### WORK TO COMPLETE
From the entries below, transcribe exactly the lines between the line holding "This screenshot has width=416, height=440." and the line holding "Viewport: 659px width, 492px height.", inclusive; skip all other lines.

╭─ INFORMATION SUPPLIED

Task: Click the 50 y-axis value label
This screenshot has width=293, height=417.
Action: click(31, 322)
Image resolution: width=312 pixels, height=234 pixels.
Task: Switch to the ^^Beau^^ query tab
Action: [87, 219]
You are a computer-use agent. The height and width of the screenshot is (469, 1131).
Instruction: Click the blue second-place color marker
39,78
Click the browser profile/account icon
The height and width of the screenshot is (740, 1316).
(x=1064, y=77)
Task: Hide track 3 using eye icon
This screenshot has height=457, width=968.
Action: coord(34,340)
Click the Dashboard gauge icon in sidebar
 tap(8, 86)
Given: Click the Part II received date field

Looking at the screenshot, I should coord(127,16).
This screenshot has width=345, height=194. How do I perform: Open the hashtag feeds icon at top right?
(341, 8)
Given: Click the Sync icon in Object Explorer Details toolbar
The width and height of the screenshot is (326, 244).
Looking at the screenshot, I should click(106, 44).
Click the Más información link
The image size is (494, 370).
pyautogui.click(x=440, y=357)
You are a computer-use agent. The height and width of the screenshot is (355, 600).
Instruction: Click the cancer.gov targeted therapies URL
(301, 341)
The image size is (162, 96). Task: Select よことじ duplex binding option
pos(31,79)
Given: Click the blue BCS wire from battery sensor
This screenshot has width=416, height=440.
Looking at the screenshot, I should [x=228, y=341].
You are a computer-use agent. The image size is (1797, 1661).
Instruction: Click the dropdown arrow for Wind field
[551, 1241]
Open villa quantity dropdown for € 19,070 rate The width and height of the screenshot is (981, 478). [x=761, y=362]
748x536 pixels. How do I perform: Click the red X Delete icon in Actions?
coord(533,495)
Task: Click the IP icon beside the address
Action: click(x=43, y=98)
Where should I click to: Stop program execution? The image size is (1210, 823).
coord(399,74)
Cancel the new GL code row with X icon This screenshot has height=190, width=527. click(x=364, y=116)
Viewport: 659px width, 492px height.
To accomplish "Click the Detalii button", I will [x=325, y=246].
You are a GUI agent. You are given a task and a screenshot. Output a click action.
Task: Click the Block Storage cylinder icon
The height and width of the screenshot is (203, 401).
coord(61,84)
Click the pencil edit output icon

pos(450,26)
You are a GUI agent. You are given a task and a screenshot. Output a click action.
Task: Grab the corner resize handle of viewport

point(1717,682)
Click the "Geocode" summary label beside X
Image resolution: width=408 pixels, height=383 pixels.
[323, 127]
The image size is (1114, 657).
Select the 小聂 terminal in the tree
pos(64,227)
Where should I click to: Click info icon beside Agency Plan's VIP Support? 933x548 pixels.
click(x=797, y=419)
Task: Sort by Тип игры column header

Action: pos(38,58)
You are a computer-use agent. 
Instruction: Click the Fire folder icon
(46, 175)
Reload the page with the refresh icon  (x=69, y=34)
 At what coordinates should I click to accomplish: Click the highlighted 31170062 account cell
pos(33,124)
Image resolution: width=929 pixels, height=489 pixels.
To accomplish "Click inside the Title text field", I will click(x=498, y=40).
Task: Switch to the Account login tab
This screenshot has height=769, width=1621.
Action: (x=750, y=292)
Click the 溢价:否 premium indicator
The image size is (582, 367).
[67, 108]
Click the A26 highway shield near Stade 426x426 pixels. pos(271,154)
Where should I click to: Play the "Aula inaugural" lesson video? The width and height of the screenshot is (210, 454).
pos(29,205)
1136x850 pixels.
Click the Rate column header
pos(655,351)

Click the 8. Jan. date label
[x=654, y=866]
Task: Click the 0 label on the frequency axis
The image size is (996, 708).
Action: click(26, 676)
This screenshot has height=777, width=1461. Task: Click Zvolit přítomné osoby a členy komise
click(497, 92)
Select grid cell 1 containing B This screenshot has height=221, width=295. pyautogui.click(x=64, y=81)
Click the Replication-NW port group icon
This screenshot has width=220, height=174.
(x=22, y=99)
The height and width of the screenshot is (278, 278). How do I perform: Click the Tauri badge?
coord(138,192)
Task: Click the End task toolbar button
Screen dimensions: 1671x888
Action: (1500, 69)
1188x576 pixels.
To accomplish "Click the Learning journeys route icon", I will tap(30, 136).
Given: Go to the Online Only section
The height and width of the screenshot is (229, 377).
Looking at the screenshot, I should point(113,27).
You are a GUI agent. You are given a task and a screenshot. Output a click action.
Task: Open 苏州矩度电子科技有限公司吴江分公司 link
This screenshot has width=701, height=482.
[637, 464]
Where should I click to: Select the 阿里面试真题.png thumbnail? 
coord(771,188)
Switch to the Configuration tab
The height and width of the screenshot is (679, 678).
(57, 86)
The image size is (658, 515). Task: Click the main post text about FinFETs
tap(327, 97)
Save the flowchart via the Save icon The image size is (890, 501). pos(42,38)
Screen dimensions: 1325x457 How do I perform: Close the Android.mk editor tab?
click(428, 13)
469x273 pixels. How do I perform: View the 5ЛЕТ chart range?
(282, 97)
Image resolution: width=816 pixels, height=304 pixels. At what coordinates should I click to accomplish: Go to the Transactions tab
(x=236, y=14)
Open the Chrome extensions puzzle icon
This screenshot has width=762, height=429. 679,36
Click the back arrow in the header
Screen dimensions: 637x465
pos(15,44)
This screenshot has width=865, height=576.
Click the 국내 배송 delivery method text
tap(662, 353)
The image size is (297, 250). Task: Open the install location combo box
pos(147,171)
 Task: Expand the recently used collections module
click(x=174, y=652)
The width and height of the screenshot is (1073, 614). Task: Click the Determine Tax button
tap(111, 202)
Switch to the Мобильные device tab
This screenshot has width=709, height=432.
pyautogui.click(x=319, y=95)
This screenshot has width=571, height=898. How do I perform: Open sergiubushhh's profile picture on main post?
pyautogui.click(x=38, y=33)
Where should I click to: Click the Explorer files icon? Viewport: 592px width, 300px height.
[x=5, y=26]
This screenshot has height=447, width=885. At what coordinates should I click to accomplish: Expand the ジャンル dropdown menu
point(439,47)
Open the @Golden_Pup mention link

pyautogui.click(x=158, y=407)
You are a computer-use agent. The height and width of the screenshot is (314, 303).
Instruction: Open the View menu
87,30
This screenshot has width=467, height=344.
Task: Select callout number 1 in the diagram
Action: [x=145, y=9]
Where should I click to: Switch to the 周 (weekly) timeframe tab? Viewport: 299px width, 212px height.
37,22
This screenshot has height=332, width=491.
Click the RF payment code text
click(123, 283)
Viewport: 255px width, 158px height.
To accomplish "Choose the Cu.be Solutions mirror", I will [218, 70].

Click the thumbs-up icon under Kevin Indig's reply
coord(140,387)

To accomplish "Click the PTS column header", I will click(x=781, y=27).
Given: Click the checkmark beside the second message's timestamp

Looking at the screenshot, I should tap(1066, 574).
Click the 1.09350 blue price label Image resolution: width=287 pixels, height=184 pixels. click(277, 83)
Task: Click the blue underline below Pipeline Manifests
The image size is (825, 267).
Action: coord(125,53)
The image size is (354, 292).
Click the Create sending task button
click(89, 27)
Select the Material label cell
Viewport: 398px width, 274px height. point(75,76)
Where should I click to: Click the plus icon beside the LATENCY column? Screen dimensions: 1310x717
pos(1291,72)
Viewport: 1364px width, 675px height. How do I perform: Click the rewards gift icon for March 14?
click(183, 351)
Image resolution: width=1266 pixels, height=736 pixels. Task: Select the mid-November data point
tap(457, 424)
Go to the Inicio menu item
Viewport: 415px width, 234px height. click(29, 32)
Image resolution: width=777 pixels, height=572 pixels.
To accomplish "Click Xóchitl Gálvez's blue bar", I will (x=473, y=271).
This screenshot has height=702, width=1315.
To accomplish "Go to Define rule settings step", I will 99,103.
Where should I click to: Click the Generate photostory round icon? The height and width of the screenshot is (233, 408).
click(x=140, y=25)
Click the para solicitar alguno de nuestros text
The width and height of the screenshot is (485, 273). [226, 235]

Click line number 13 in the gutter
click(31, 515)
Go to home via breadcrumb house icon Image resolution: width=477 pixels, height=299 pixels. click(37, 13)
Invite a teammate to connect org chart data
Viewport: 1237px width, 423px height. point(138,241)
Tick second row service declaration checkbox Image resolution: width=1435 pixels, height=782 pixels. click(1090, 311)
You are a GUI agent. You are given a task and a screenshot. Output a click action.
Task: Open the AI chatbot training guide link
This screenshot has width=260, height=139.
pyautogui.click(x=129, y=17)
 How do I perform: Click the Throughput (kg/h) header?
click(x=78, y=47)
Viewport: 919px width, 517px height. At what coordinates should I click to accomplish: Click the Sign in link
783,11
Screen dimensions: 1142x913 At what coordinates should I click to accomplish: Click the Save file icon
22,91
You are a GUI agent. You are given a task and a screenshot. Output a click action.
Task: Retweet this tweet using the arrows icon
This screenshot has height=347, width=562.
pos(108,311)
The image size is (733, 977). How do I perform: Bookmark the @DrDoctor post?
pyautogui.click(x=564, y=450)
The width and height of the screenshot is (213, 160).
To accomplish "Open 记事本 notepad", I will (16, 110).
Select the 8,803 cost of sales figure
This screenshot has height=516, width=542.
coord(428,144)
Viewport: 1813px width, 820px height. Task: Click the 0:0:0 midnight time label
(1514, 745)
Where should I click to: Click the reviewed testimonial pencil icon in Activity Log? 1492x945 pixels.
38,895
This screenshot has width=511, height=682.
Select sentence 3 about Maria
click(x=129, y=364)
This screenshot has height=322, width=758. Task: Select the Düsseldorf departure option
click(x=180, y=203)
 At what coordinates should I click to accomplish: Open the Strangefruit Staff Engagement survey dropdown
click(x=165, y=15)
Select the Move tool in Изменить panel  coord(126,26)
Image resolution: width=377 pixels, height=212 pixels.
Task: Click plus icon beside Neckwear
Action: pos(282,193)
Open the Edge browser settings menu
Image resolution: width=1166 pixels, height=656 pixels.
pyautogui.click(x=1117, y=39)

╰─

### COMPLETED TASK
This screenshot has width=416, height=440.
Looking at the screenshot, I should [x=228, y=341].
You are a computer-use agent. The image size is (1797, 1661).
Instruction: Click the dropdown arrow for Wind field
[551, 1241]
Open villa quantity dropdown for € 19,070 rate The width and height of the screenshot is (981, 478). [x=761, y=362]
748x536 pixels. How do I perform: Click the red X Delete icon in Actions?
coord(533,495)
Task: Click the IP icon beside the address
Action: click(x=43, y=98)
Where should I click to: Stop program execution? The image size is (1210, 823).
coord(399,74)
Cancel the new GL code row with X icon This screenshot has height=190, width=527. click(x=364, y=116)
Viewport: 659px width, 492px height.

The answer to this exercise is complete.